Mary and Nai San have found a home in Texas and an extended family in Neill and the EGA participants and volunteers.
“My joy overflows almost every day,” Neill told the TEXAN. “I have the jaw-dropping opportunity to serve both believing and pre-believing refugees, who are at least open to friendship if nothing else.”
She and other EGA volunteers cultivate those friendships during the week, often visiting the families in their homes, inviting them to their own homes, assessing needs, providing tutoring, taking them to McDonalds, and beginning a women’s Bible study.
Volunteers see the cultural and language differences not as barriers but as opportunities to speak a common language—love for the children.

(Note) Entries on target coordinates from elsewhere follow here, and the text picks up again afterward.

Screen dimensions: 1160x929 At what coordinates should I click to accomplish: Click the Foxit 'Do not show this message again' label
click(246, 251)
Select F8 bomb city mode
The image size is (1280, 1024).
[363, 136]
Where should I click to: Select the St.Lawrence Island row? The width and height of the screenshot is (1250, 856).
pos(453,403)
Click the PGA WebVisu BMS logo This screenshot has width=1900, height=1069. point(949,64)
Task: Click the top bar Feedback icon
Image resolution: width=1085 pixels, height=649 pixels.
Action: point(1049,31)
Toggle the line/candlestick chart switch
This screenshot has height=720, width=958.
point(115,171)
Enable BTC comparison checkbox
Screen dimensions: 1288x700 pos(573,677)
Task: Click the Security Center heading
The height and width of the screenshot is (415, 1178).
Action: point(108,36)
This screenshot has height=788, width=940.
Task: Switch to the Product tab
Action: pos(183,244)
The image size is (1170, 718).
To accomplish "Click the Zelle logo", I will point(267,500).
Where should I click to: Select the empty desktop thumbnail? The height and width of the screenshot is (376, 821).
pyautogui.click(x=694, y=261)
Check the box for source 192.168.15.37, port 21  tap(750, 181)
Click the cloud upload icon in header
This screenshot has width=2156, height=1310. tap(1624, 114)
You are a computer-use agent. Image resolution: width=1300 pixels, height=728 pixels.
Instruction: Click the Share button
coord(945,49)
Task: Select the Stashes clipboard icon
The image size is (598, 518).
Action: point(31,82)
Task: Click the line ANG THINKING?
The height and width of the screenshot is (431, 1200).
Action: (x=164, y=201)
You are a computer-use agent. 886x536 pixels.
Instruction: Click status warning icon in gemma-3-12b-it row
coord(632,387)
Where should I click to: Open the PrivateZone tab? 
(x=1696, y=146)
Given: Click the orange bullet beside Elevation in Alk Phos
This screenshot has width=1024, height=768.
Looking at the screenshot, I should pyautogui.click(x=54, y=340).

“The big thing is that the students have a chance to be around not only other students but every week they are spending time with people who are unequivocally for them—praying for them, caring about them,” Jeff Brooks said
Heo said the gospel infuses all that is done at the academy. The Muslim, Hindu and Buddhist refugees recognize EGA is a Christian organization and, at times, accept open gospel pronouncements.
“I’ve been in cross-cultural ministry for 17 years,” Neill said. “No one has ever refused prayer in [the Lord Jesus’] name.”
Heo believes in God’s call to foreign missions remains. But, in Tarrant County, the world is coming to the church and the mission efforts there are bearing fruit.
“When they came to the U.S. they were refugees, but when they return to their kinsmen they will be American citizens, being equipped with [the] English language, professional knowledge and skills, and above all the good news of Jesus Christ,” Heo said. “I believe this is God’s design to bring people from everywhere to the U.S. to hear the gospel.”